The Food and Drug Administration (FDA) has approved amivantamab to be given under the skin, which is called a subcutaneous (SQ) injection, for adult patients with the same conditions where amivantamab is already approved to be given through a vein, or intravenously (IV).

Why it’s important

Amivantamab is a type of treatment called a bispecific antibody, which means that it has two different targets, EGFR and MET. It has been approved for the treatment of non-small cell lung cancer (NSCLC) in several situations:

For NSCLC with EGFR exon 20 insertion mutations, it can be used in combination with chemotherapy as initial treatment, or on its own if disease has progressed on chemotherapy.
For NSCLC with common EGFR mutations (exons 19 and 21), it can be used in combination with lazertinib as initial treatment, or in combination with chemotherapy if the disease has progressed after treatment with an EGFR targeted therapy (usually osimertinib).

The SQ injection of amivantamab was evaluated in the PALOMA-3 trial. Over 400 patients with advanced NSCLC and common EGFR mutations received either SQ or IV amivantamab in combination with lazertinib.

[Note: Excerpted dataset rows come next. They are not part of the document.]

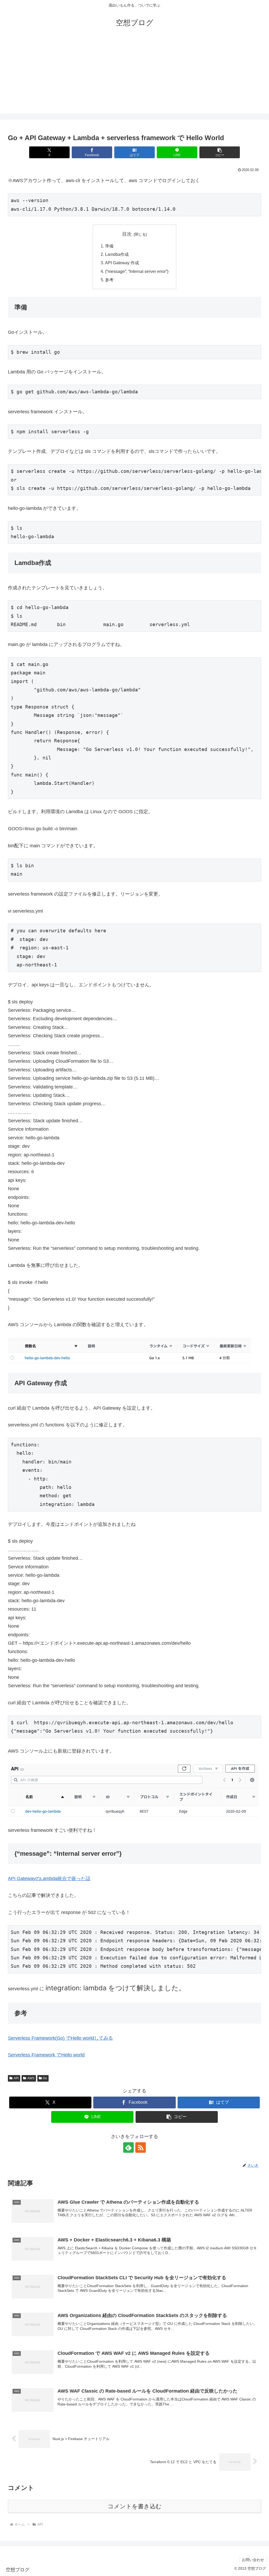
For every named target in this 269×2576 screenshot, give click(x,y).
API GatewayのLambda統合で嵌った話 (49, 1878)
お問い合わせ (253, 2560)
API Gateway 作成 (122, 262)
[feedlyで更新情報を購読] (128, 2147)
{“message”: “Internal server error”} (136, 271)
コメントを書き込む (135, 2506)
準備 (109, 246)
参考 (109, 279)
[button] (219, 152)
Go (45, 2078)
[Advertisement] (134, 76)
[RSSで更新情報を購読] (140, 2147)
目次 (127, 234)
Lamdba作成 (117, 254)
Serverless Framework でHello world (46, 2054)
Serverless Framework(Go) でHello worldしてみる (60, 2038)
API (16, 2078)
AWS (30, 2078)
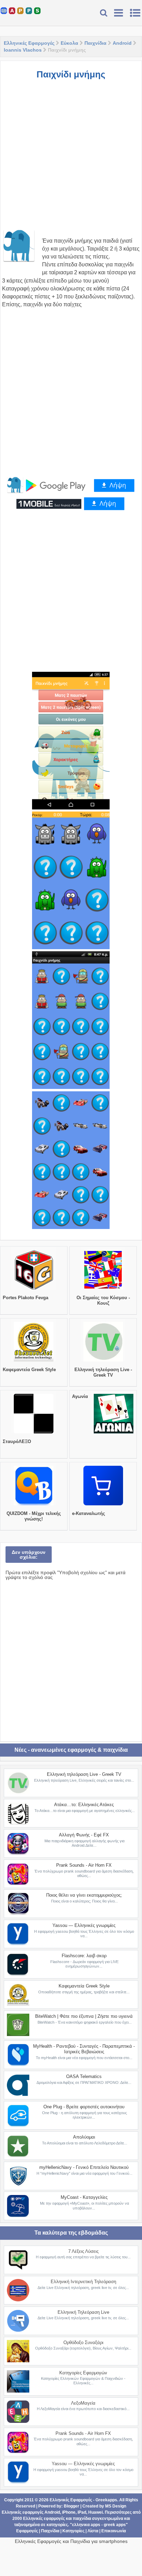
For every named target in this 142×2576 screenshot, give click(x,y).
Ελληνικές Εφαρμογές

The trial showed that patients who received SQ amivantamab had similar treatment responses and survival outcomes as patients who received IV amivantamab.

What it means for patients

An important consideration for patients is safety and convenience. The safety profile of the SQ amivantamab was generally similar to the safety profile of the IV amivantamab, with one exception. Infusion reactions occurred less often for SQ amivantamab (13% of patients) compared to those who received IV amivantamab (66% of patients).

Other side effects with either form of amivantamab could still include interstitial lung disease/pneumonitis, venous thromboembolic events when used with lazertinib, skin rash, ocular toxicity, and embryo-fetal toxicity.

Another important factor is that the SQ administration allows patients to spend less time at their doctor’s office receiving amivantamab, which contributes to their overall quality of life.

What to look for

The SQ administration of amivantamab is likely to replace the IV administration of the drug in most circumstances and could be employed in clinical trials as well. Research that is geared toward reducing side effects and changing drug administration in order to improve a patient’s quality of life is very important. It is likely that there will be more clinical trials evaluating other treatments with the sole purpose of reducing side effects and decreasing the time that patients spend getting their treatments.